I'm also unsure from this sum what the benefit of frequent checks was. Is it faster completion of the cycle time around re-key? Whats it benefiting?


Finally, in addition to server and relying party processing loads, one must also look at the benefit of frequent repository fetches. Keep in mind, that a relying party has no way of distinguishing the following two events: (A) a route advertisement is originated by an AS that is authorized to advertise the route, but the relying party hasn't fetched recently enough to obtain the new ROA; and (B) a route advertisement is originated by an unauthorized entity that is attempting to hijack address space.

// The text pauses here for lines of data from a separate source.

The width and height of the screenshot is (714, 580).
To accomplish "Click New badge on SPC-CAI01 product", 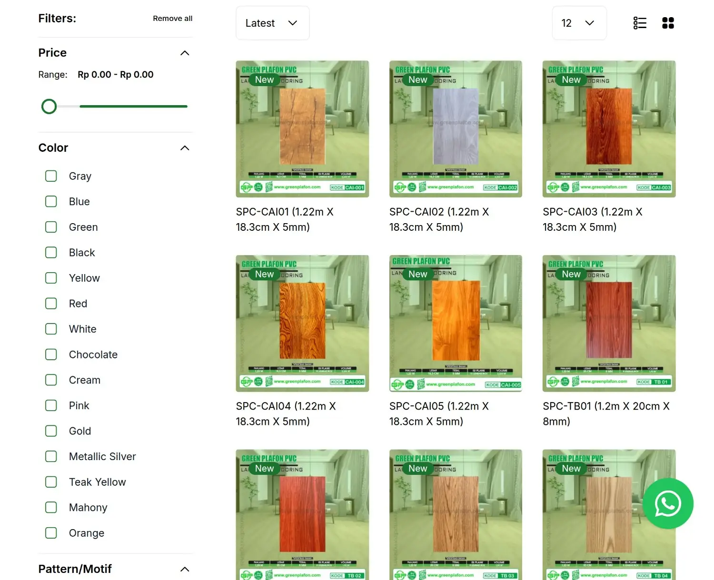I will (264, 80).
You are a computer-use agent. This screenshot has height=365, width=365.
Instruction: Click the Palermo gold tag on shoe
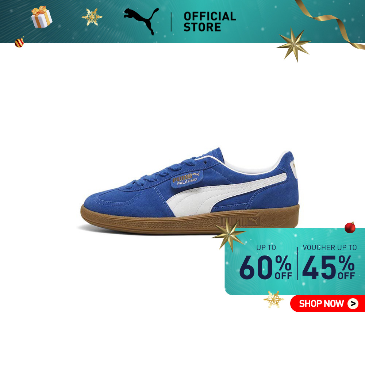point(187,178)
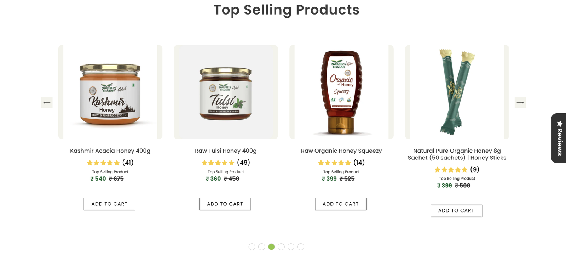Select the fourth carousel pagination dot
The image size is (566, 260).
[281, 247]
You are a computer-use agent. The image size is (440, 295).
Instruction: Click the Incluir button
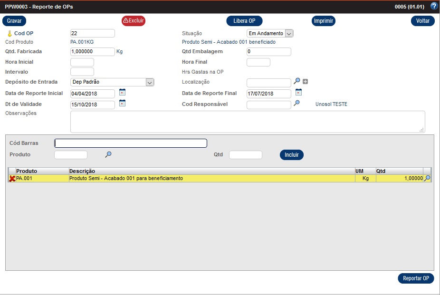tap(291, 155)
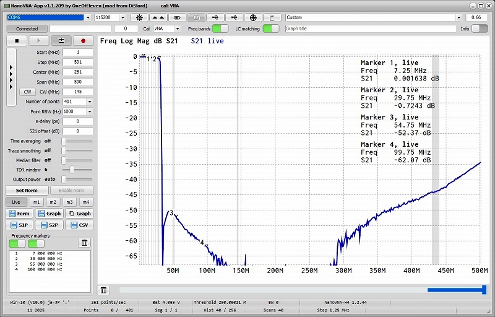
Task: Click the settings gear icon in toolbar
Action: 139,17
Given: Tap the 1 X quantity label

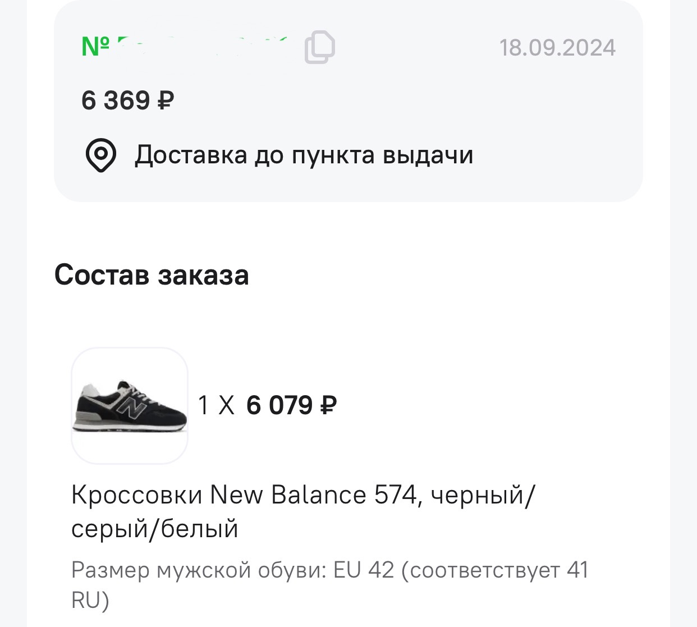Looking at the screenshot, I should pos(217,405).
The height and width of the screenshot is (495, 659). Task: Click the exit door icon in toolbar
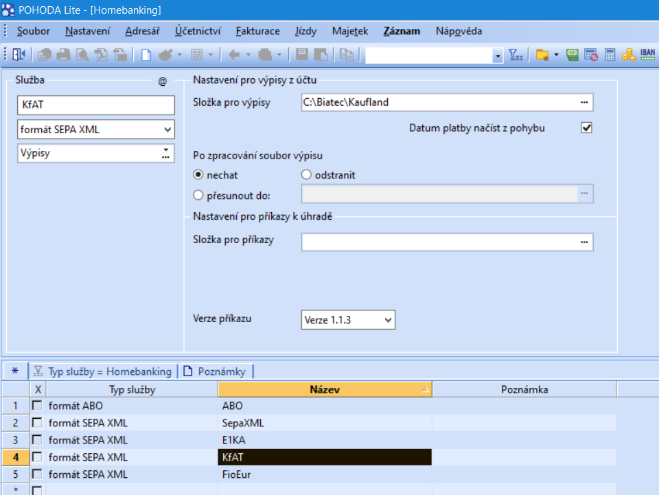(19, 56)
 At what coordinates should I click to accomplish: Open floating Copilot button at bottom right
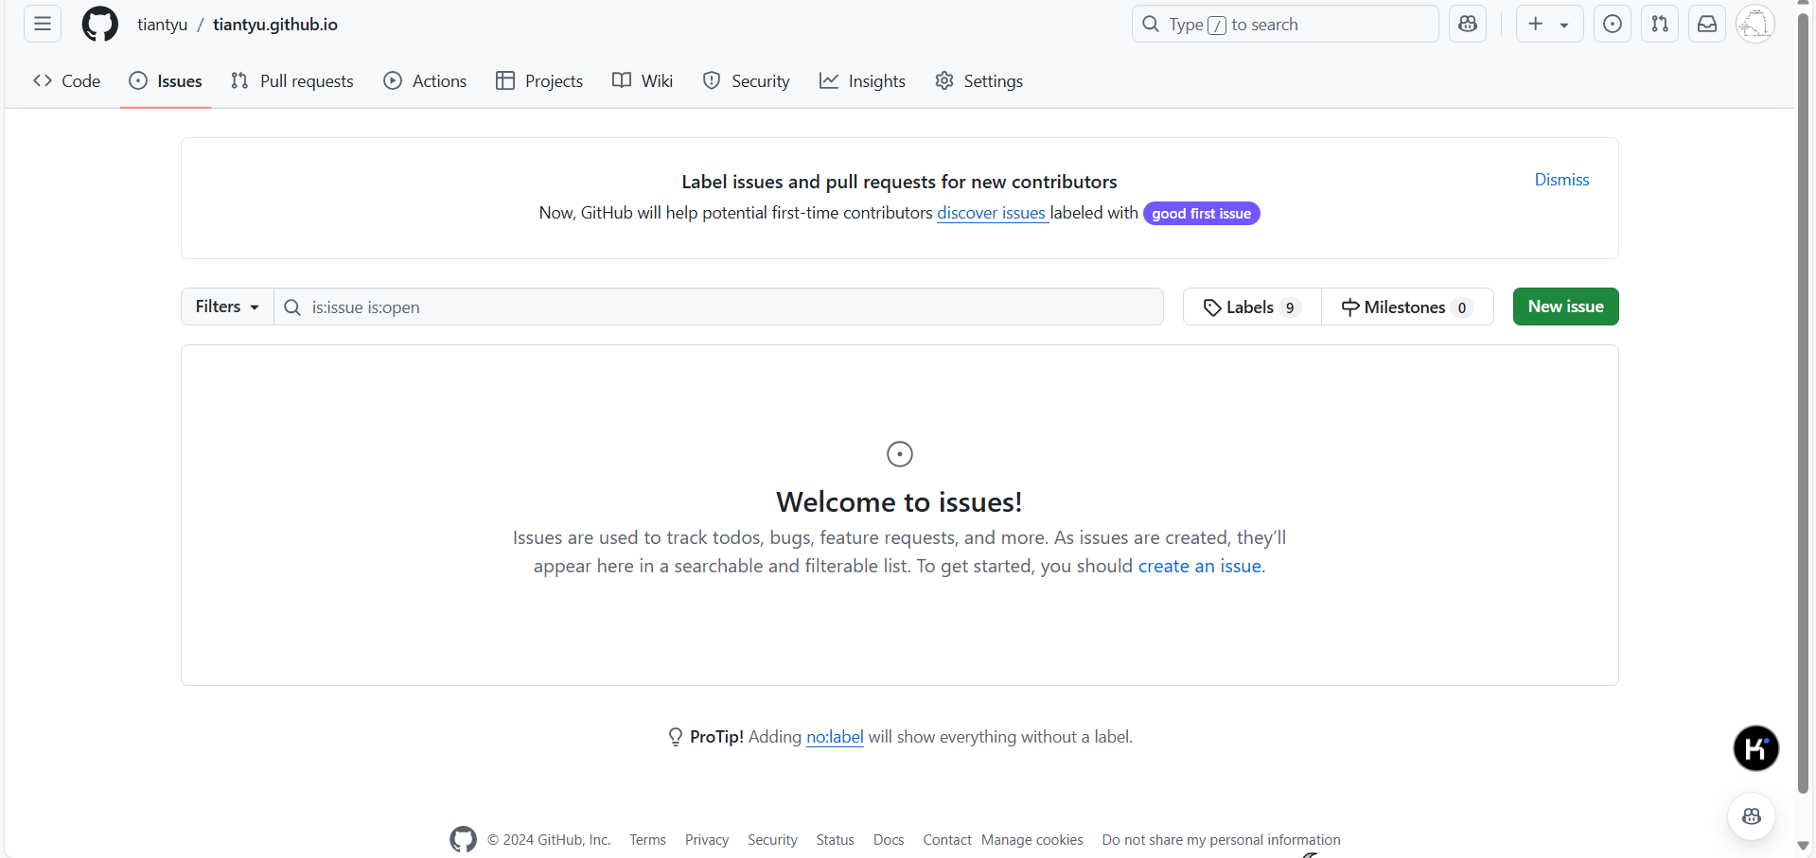[1751, 816]
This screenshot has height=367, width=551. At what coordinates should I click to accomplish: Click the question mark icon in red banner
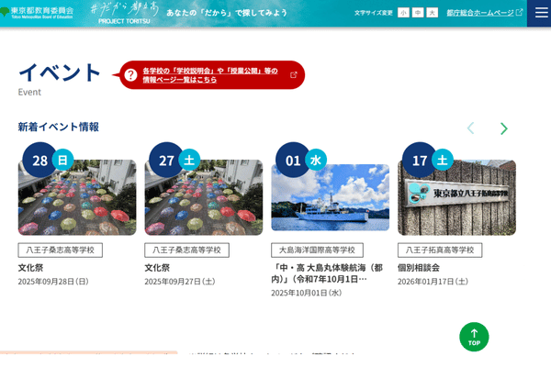point(131,75)
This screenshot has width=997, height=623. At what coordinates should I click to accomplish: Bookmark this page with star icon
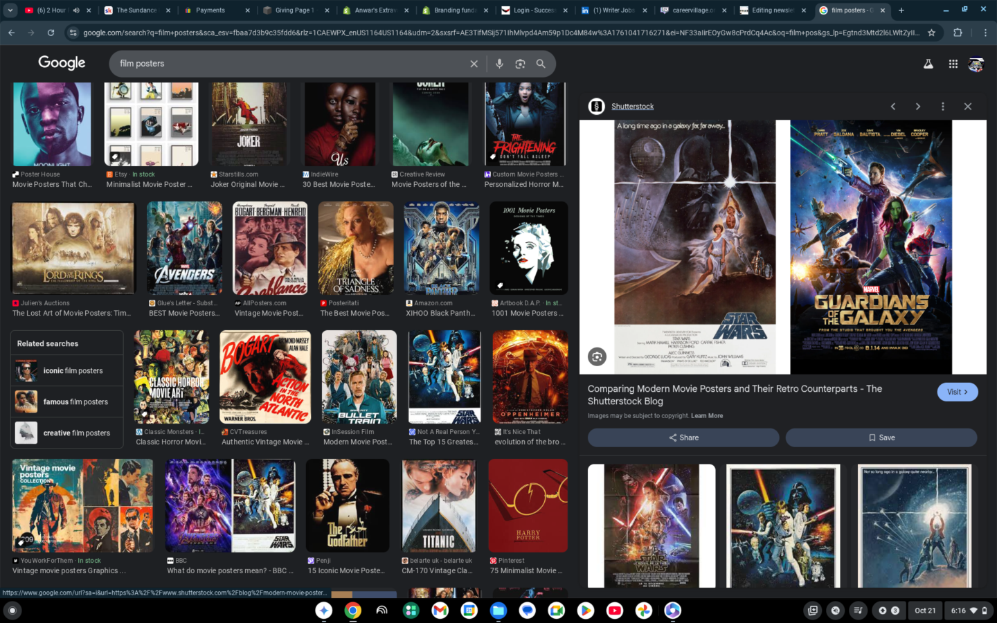coord(931,33)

In this discussion, it is also important to note that manifests can gaurantee that the relying party received all signed objects that existed at the moment that the manifest was published (i.e., a manifest can detect malicious deletion of data from a repository or corruption of data in transit) but the manifest says nothing about data that may have been added since the manifest was issued. This is why there is benefit in a relying party going back to the publication point perioidically to see whether a new manifest has been issued.

In any case, it's good to know that we'll have plenty to talk about in Hiroshima.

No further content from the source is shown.